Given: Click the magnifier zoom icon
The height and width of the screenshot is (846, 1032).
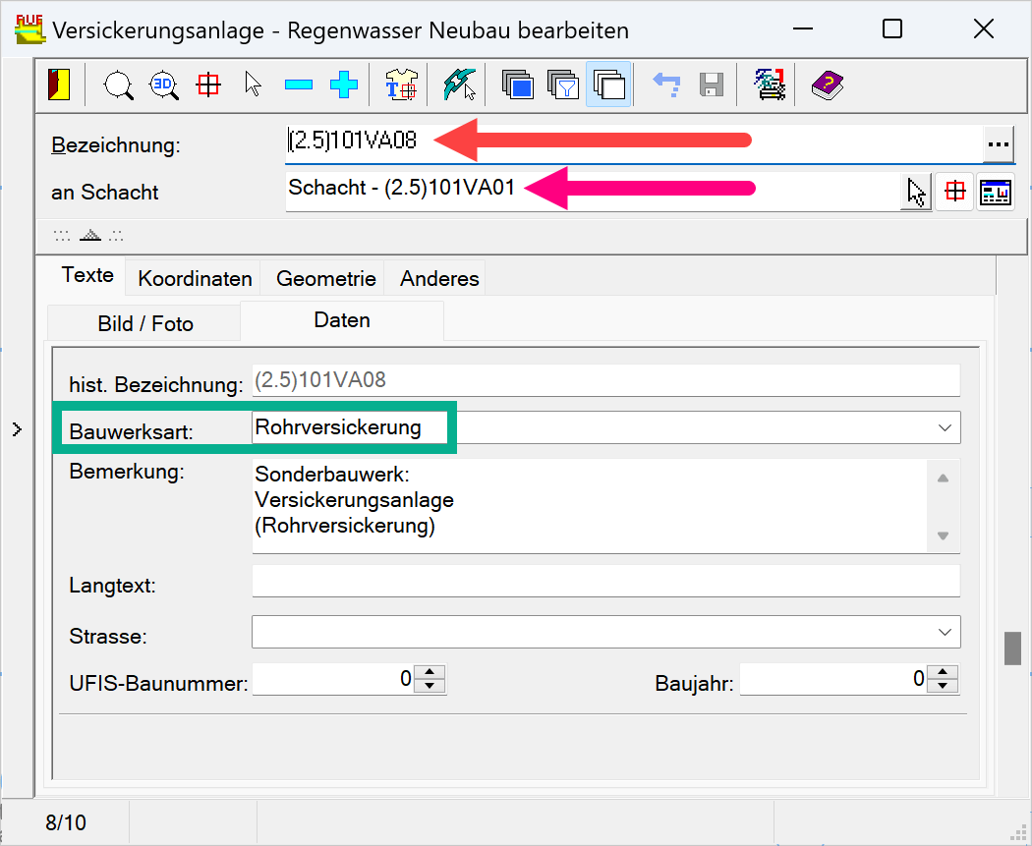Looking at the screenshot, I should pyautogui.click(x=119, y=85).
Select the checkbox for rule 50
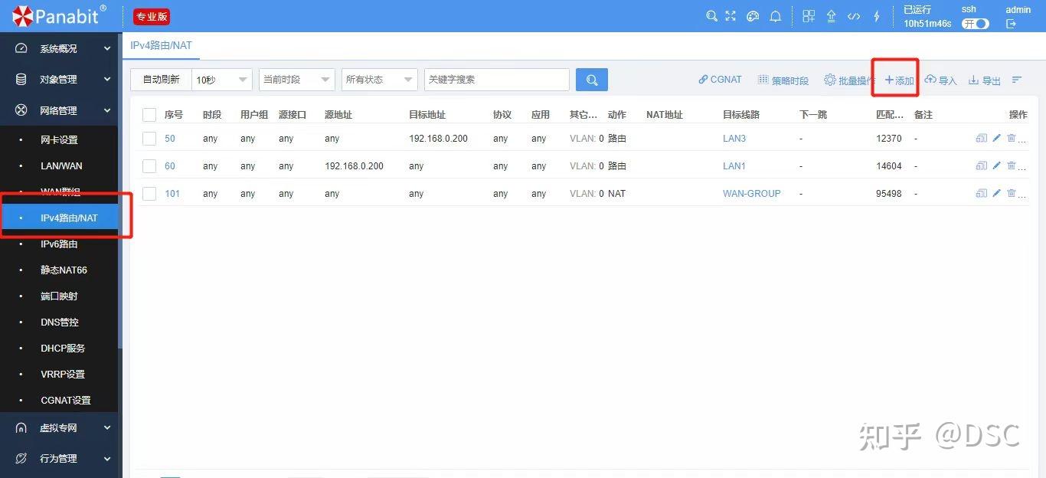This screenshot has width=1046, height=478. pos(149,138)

--- --- ---

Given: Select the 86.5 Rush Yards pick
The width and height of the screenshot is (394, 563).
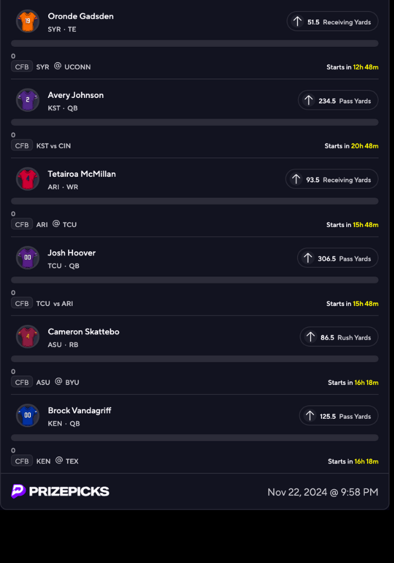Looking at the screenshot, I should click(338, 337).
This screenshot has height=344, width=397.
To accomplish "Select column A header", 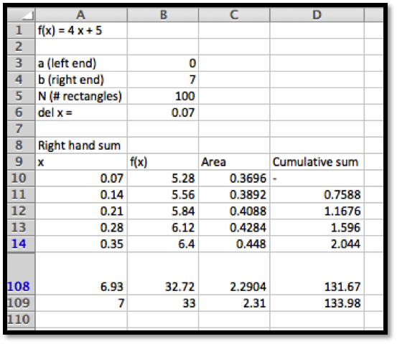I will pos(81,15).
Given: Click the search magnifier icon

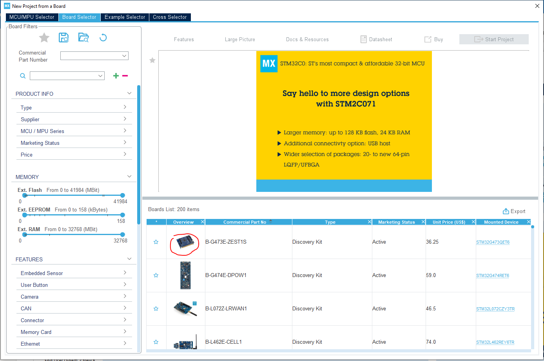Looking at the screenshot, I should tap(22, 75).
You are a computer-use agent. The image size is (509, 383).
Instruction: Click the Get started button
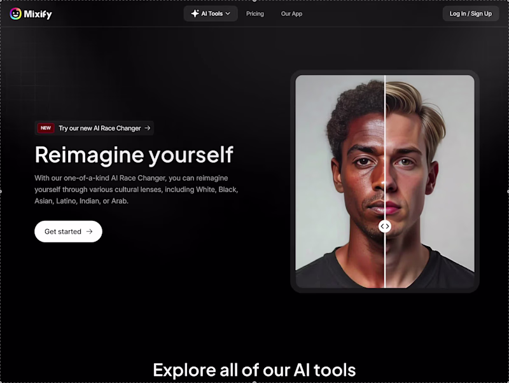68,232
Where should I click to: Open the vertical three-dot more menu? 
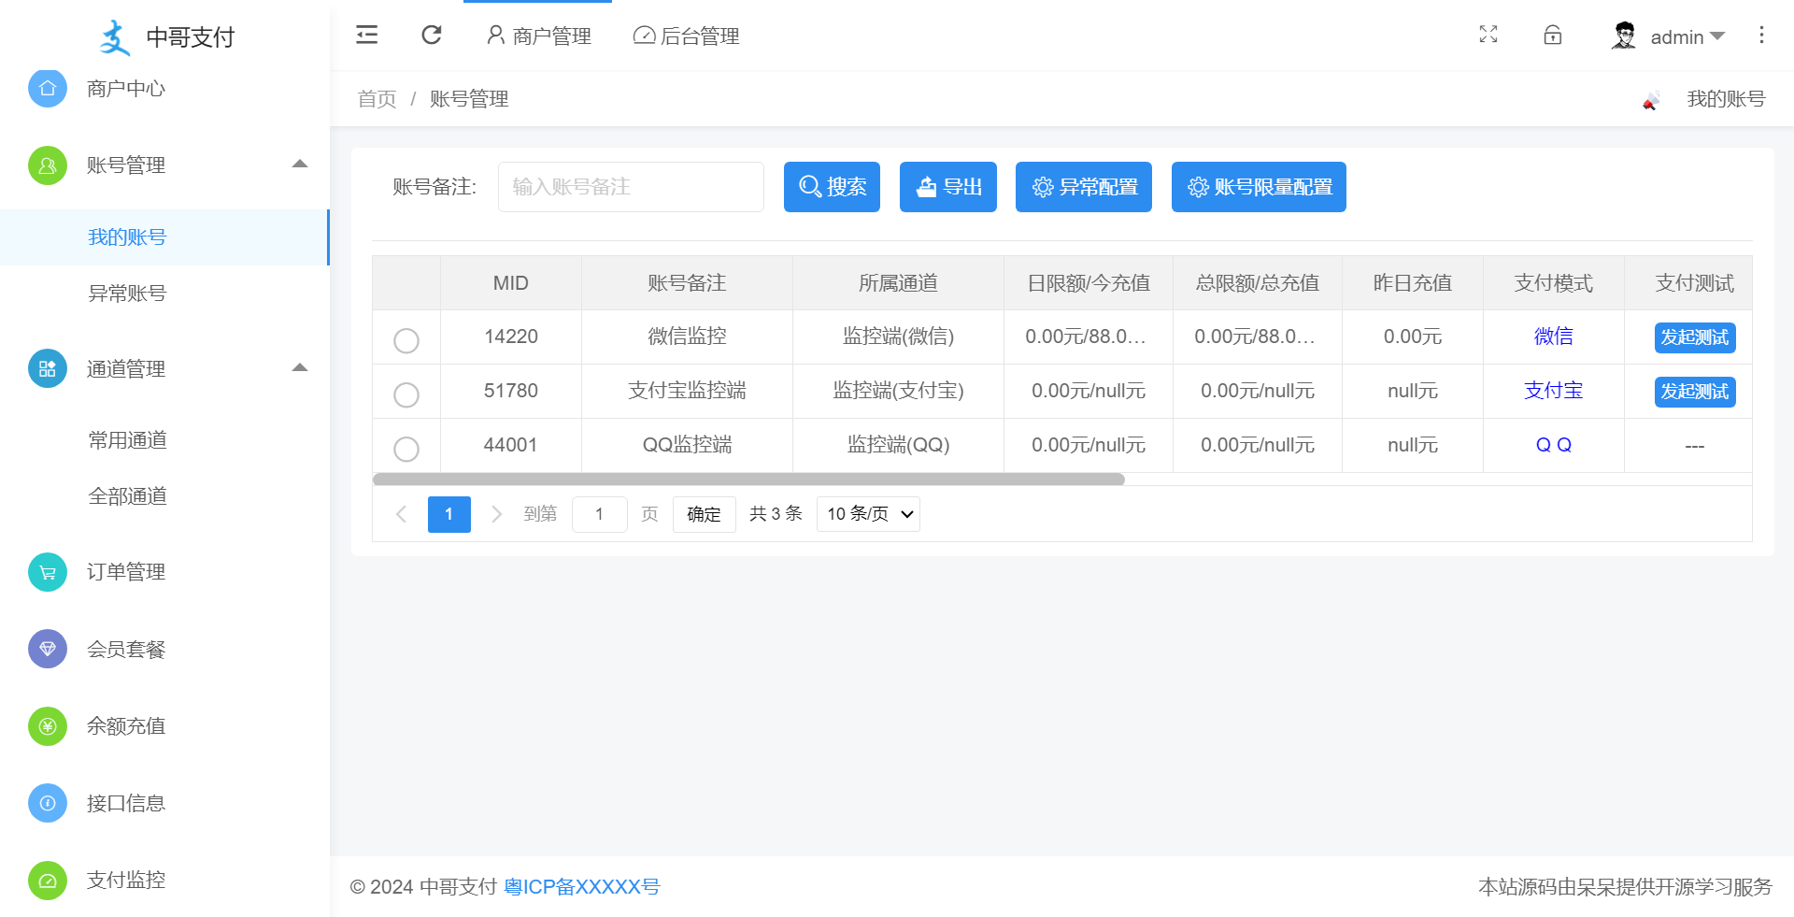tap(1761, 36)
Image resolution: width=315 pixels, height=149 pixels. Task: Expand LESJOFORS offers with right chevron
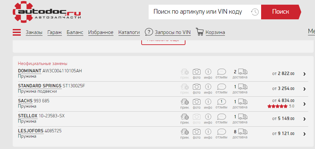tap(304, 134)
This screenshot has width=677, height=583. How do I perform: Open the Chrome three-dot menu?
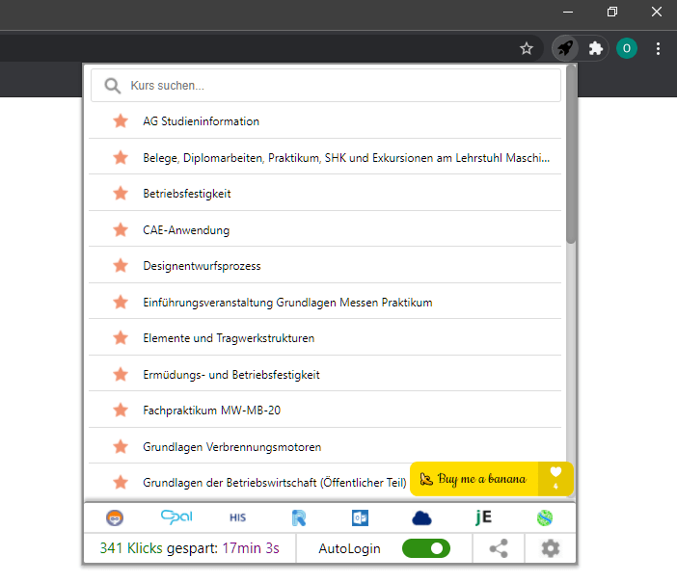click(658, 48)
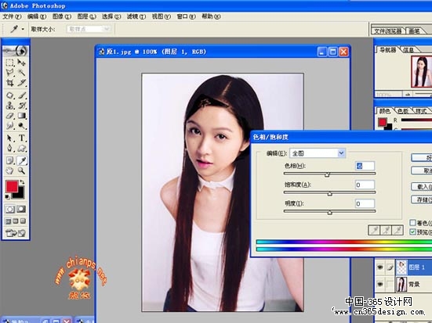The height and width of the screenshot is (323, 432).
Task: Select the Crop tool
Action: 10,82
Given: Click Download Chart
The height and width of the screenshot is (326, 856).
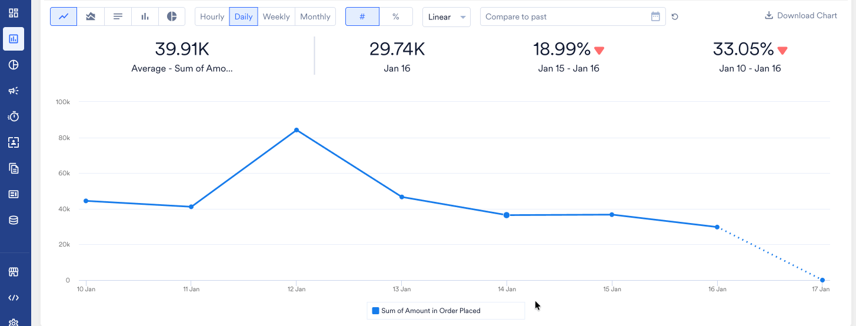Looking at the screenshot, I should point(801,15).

--- --- ---

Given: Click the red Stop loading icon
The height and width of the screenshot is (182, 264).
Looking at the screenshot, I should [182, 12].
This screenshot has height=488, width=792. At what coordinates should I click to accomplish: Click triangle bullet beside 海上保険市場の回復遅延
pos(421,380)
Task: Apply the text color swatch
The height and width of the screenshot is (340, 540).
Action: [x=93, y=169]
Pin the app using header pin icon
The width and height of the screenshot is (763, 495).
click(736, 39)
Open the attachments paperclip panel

--- --- ---

> WHAT THE TASK REQUIRES
From the line that has "The height and width of the screenshot is (340, 540)." through the line that has "Open the attachments paperclip panel", copy every line exactly as it appears above, and leave out all others.

> ANSWER TO THE EXERCISE
The height and width of the screenshot is (340, 540).
Action: [x=93, y=169]
Pin the app using header pin icon
The width and height of the screenshot is (763, 495).
click(736, 39)
Open the attachments paperclip panel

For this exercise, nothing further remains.